Il pensiero unico "neoliberista"? In Italia più se ne parla, meno esiste

Esagerava Silvio Berlusconi quando diceva che i professori universitari sono tutti comunisti, ma non si allontanava molto dalla realtà. Almeno limitando il campo ai politologi i risultati sono inequivocabili: la stragrande maggioranza è di sinistra. E se questa è una caratteristica comune nelle democrazie occidentali, la peculiarità degli esperti italiani di politica è che nel […]

29 Febbraio 2016

Il Foglio

Luciano Capone

Argomenti / Teoria e scienze sociali

Esagerava Silvio Berlusconi quando diceva che i professori universitari sono tutti comunisti, ma non si allontanava molto dalla realtà. Almeno limitando il campo ai politologi i risultati sono inequivocabili: la stragrande maggioranza è di sinistra. E se questa è una caratteristica comune nelle democrazie occidentali, la peculiarità degli esperti italiani di politica è che nel mondo sono quelli più a sinistra di tutti. I dati sono quelli raccolti da Luigi Curini, professore associato all’Università Statale di Milano, in uno studio dal titolo “Experts’ political preferences and their impact on ideological bias”, pubblicata per la rivista scientifica Party Politics e presentata all’Istituto Bruno Leoni. Nella ricerca si usano spesso i sondaggi tra gli scienziati politici per individuare il posizionamento ideologico dei partiti e in questo modo poter studiare come funziona un sistema partitico, valutare la stabilità o la conflittualità delle maggioranze e altre cose. Ma il giudizio sui partiti può essere influenzato dalle idee politiche degli intervistati e così in questi sondaggi viene chiesto loro di indicare la propria posizione politica. E’ di quest’ultimo punto che si occupa lo studio di Curini, usando le risposte fornite dagli iscritti alla Società italiana di Scienza politica. La distribuzione delle preferenze politiche dei professori sull’asse sinistra-destra mostra un netto sbilanciamento a sinistra: si parte da un livello elevato di vicinanza rispetto alle idee di Sel, poi la curva sale sempre di più man mano che ci si avvicina al Pd e crolla fino a sparire quando si arriva a Forza Italia e Lega.

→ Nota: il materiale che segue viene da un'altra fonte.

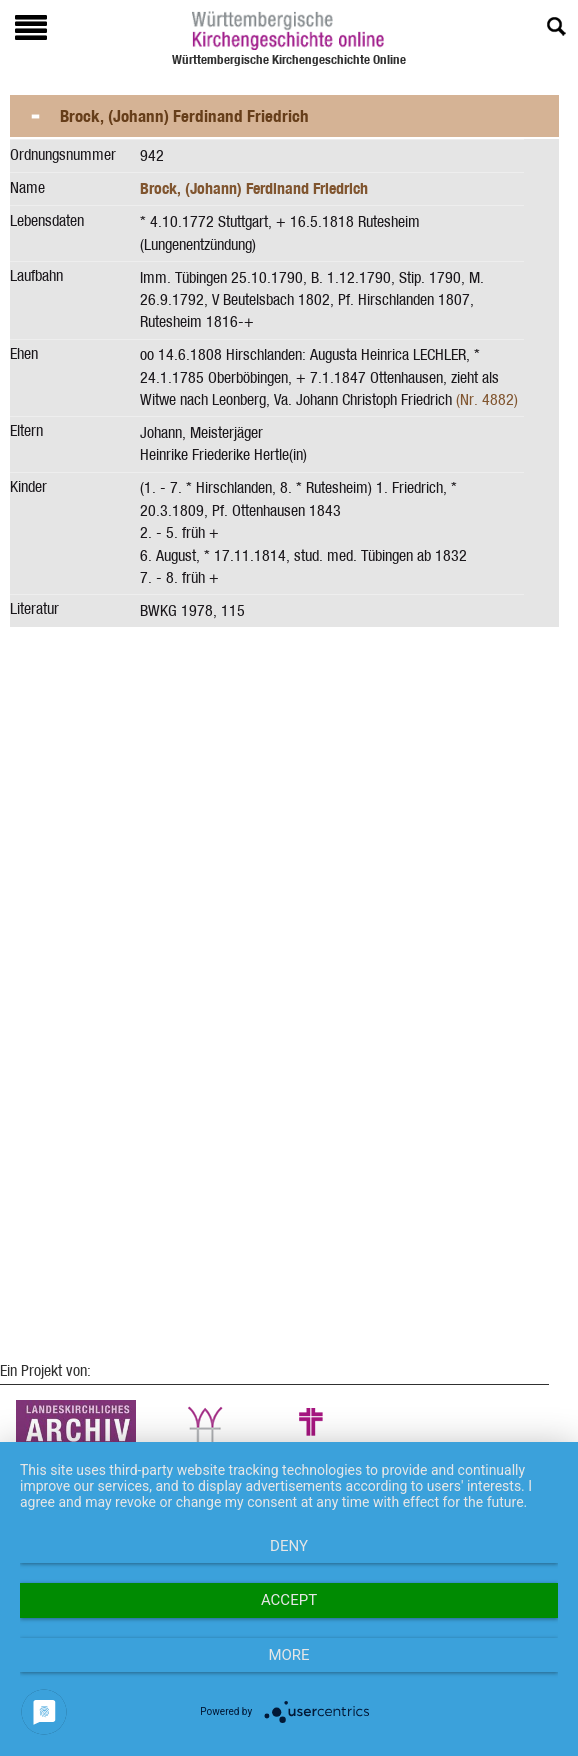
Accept (289, 1600)
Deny (289, 1546)
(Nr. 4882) (487, 399)
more (288, 1655)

I sondaggi sono stati fatti prima di ogni elezione, dal 2001 al 2013, ed è quindi possibile anche vedere com’è cambiato il posizionamento dei professori rispetto all’evoluzione del panorama politico. E anche qui sorprese non ce ne sono. La curva di distribuzione dal 2001 – quando c’erano Rifondazione, i Ds, Idv e An – è praticamente sovrapponibile a quella odierna, ma leggermente spostata verso destra. In pratica le preferenze dei politologi hanno accompagnato il lento spostamento verso il centro del partito post-comunista trasformatosi poi in Pd. In realtà non è neppure detto che abbiano seguito i Ds, perché in teoria è anche possibile che l’intellighenzia abbia guidato il mutamento culturale del principale partito di sinistra, ma la sensazione è che gli intellettuali siano stati più mosche cocchiere che timonieri. Come detto, se è cosa comune nel mondo che i politologi siano più di sinistra, quelli italiani sono speciali per essere più a sinistra di tutti: su una scala che va da 1 a 20, dove 1 è l’estrema sinistra e 20 l’estrema destra, gli esperti in Italia si posizionano attorno al 6, con una varianza abbastanza stretta (la pensano tutti più o meno allo stesso modo). Poi ci sono quelli di Israele a 7, Spagna a 8, Regno Unito a 9, Germania a 10 e Giappone quasi a 11.

Ma destra e sinistra non ci dicono più molto, sia perché il loro significato è cambiato nel tempo sia perché cambia da paese a paese. Ad esempio in Polonia è la sinistra a essere liberale e anche da noi, vista la traiettoria sovranista e statalista della destra italiana, potrebbe essere possibile che i professori siano di sinistra ma liberali. Manco per niente. Curini ha posizionato gli esperti anche su un grafico che indica le preferenze ideologiche rispetto alle politiche economiche e alle libertà civili: il risultato è che tutti i professori sono schiacciati nel quadrante socialista e social- democratico. Sono gli stessi intellettuali che un giorno sì e l’altro pure denunciano da libri, giornali e talk show l’esistenza di un pensiero unico dominante, che ovviamente è quello “neoliberista”. Però la preoccupazione per il dominio del pensiero Neoliberista e per la possibile assenza di diversi punti di vista nel dibattito pubblico, più che un colossale abbaglio degli intellettuali potrebbe essere il frutto di un fraintendimento del pubblico. Forse con il loro allarme non vogliono dire che in Italia esista un pensiero unico Neoliberista, ma che c’è un unico professore con un pensiero neoliberista. E purtroppo non si può sapere neppure chi sia perché questi sondaggi sono anonimi.